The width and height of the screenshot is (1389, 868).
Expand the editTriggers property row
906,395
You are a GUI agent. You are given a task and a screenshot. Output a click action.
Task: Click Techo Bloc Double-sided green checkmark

■ ■ ■ ■ ■

__STATED PROBLEM__
Return the lines above verbatim.

__FINISHED EXERCISE__
The width and height of the screenshot is (1389, 868).
Expand the editTriggers property row
906,395
You are a GUI agent. You are given a task and a screenshot. Output a click action.
Task: Click Techo Bloc Double-sided green checkmark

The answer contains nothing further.